Jorge
Luis Borges, El libro. Conferencia.
De los diversos instrumentos del
hombre, el más asombroso es, sin duda, el libro. Los demás son extensiones de
su cuerpo. El microscopio, el telescopio, son extensiones de su vista; el
teléfono es extensión de la voz; luego tenemos el arado y la espada,
extensiones de su brazo. Pero el libro es otra cosa: el libro es una extensión
de la memoria y de la imaginación.
En César y Cleopatra de Shaw, cuando
se habla de la biblioteca de Alejandría se dice que es la memoria de la
humanidad. Eso es el libro y es algo más también, la imaginación. Porque, ¿qué
es nuestro pasado sino una serie de sueños? ¿Qué diferencia puede haber entre
recordar sueños y recordar el pasado? Esa es la función que realiza el libro.
Yo he pensado, alguna vez, escribir
una historia del libro. No desde el punto de vista físico. No me interesan los
libros físicamente (sobre todo los libros de los bibliófilos, que suelen ser
desmesurados), sino las diversas valoraciones que el libro ha recibido. He sido
anticipado por Spengler, en su Decadencia de Occidente, donde hay páginas
preciosas sobre el libro. Con alguna observación personal, pienso atenerme a lo
que dice Spengler.
Los antiguos no profesaban nuestro
culto del libro ‑cosa
que me sorprende; veían en el libro un sucedáneo de la palabra oral. Aquella
frase que se cita siempre: Scripta maner verba volat, no significa que la
palabra oral sea efímera, sino que la palabra escrita es algo duradero y
muerto. En cambio, la palabra oral tiene algo de alado, de liviano; alado y
sagrado, como dijo Platón. Todos los grandes maestros de la humanidad han sido,
curiosamente, maestros orales.
Tomaremos el primer caso: Pitágoras.
Sabemos que Pitágoras no escribió deliberadamente. No escribió porque no quiso
atarse a una palabra escrita. Sintió, sin duda, aquello de que la letra mata y
el espíritu vivifica, que vendría después en la Biblia. El debió sentir eso, no
quiso atarse a una palabra escrita; por eso Aristóteles no habla nunca de
Pitágoras, sino de los pitagóricos. Nos dice, por ejemplo, que los pitagóricos
profesaban la creencia, el dogma, del eterno retorno, que muy tardíamente
descubriría Nietzsche. Es decir, la idea del tiempo cíclico, que fue refutada
por San Agustín en La ciudad de Dios. San Agustín dice con una hermosa metáfora
que la cruz de Cristo nos salva del laberinto circular de los estoicos. La idea
de un tiempo cíclico fue rozada también por Hume, por Blanqui... y por tantos
otros.
Pitágoras no escribió voluntariamente,
quería que su pensamiento viviese más allá de su muerte corporal, en la mente
de sus discípulos. Aquí vino aquello de (yo no sé griego, trataré de decirlo en
latín) Magister dixit (el maestro lo ha dicho). Esto no significa que
estuvieran atados porque el maestro lo había dicho; por el contrario, afirma la
libertad de seguir pensando el pensamiento inicial del maestro.
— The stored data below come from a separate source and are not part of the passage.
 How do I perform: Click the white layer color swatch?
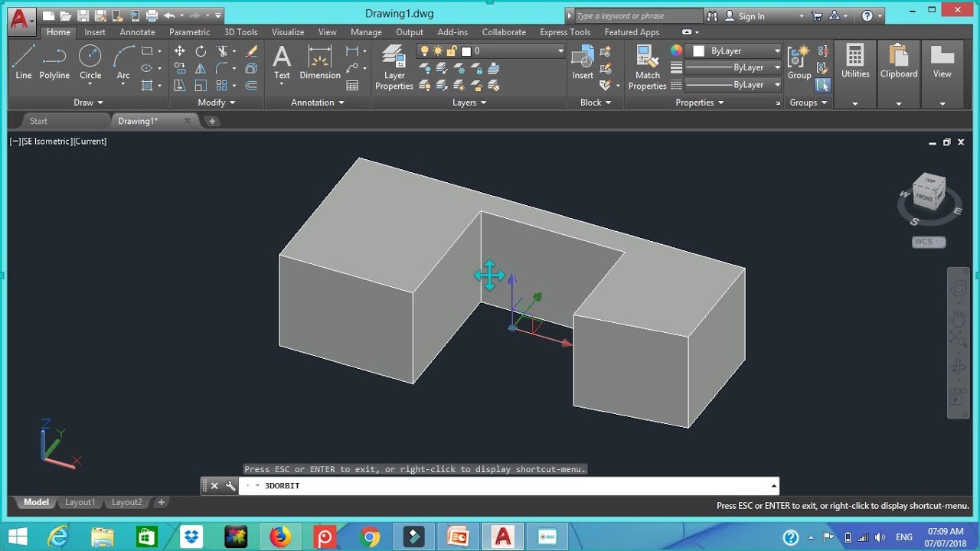pyautogui.click(x=466, y=51)
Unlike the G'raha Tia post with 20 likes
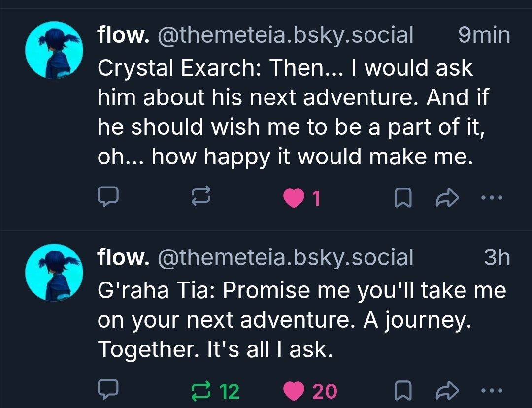 pyautogui.click(x=294, y=391)
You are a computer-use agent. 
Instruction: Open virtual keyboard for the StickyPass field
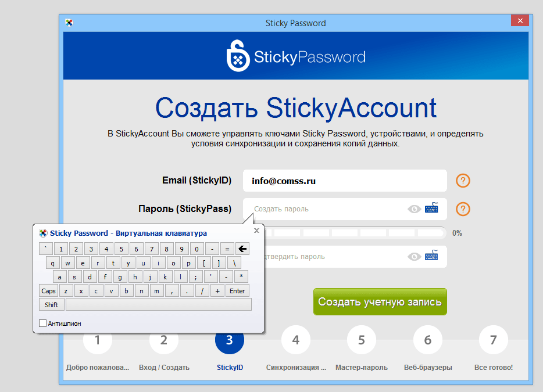(431, 208)
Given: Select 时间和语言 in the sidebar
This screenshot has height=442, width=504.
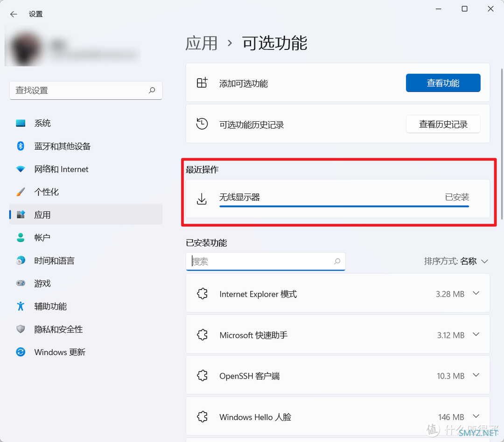Looking at the screenshot, I should [x=54, y=261].
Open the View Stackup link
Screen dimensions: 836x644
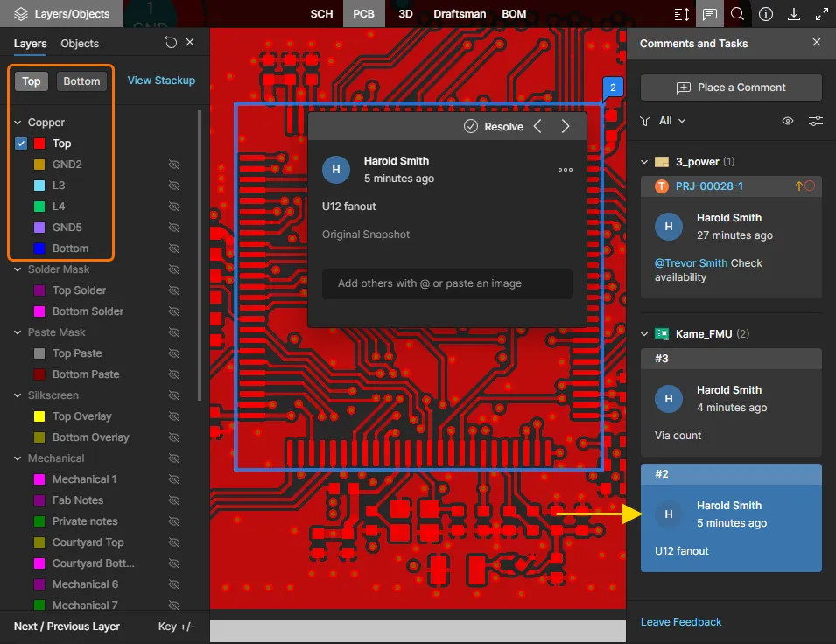pyautogui.click(x=161, y=81)
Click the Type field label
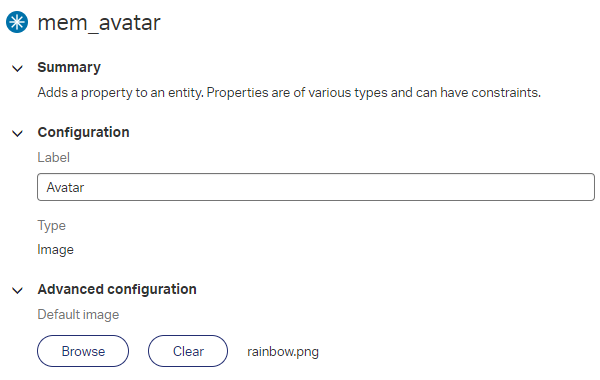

No sabemos si inició la doctrina del
tiempo cíclico, pero sí sabemos que sus discípulos la profesaban. Pitágoras
muere corporalmente y ellos, por una suerte de transmigración ‑esto le hubiera gustado a Pitágoras‑ siguen pensando y repensando su
pensamiento, y cuando se les reprocha el decir algo nuevo, se refugian en
aquella fórmula:
el maestro lo ha dicho (Magister dixit).
Pero tenemos otros ejemplos. Tenemos
el alto ejemplo de Platón, cuando dice que los libros son como efigies (puede
haber estado pensando en esculturas o en cuadros), que uno cree que están
vivas, pero si se les pregunta algo no contestan. Entonces, para corregir esa
mudez de los libros, inventa el diálogo platónico. Es decir, Platón se
multiplica en muchos personajes: Sócrates, Gorgias y los demás. También podemos
pensar que Platón quería consolarse de la muerte de Sócrates pensando que Sócrates
seguía viviendo. Frente a todo problema él se decía: ¿qué hubiera dicho
Sócrates de esto? Así, de algún modo, fue la inmortalidad de Sócrates, quien no
dejó nada escrito, y también un maestro oral. De Cristo sabemos que escribió
una sola vez algunas palabras que la arena se encargó de borrar. No escribió
otra cosa que sepamos. El Buda fue también un maestro oral; quedan sus
prédicas. Luego tenemos una frase de San Anselmo: Poner un libro en manos de un
ignorante es tan peligroso como poner una espada en manos de un niño. Se
pensaba así de los libros. En todo Oriente existe aún el concepto de que un
libro no debe revelar las cosas; un libro debe, simplemente, ayudarnos a
descubrirlas. A pesar de mi ignorancia del hebreo, he estudiado algo de la Cábala
y he leído las versiones inglesas y alemanas del Zohar (El libro del
esplendor), El Séfer Yezira (El libro de las relaciones). Sé que esos libros no
están escritos para ser entendidos, están hechos para ser interpretados, son
acicates para que el lector siga el pensamiento. La antigüedad clásica no tuvo
nuestro respeto del libro, aunque sabemos que Alejandro de Macedonia tenía bajo
su almohada la Ilíada y la espada, esas dos armas. Había gran respeto por
Homero, pero no se lo consideraba un escritor sagrado en el sentido que hoy le
damos a la palabra. No se pensaba que la Ilíada y la Odisea fueran textos
sagrados, eran libros respetados, pero también podían ser atacados.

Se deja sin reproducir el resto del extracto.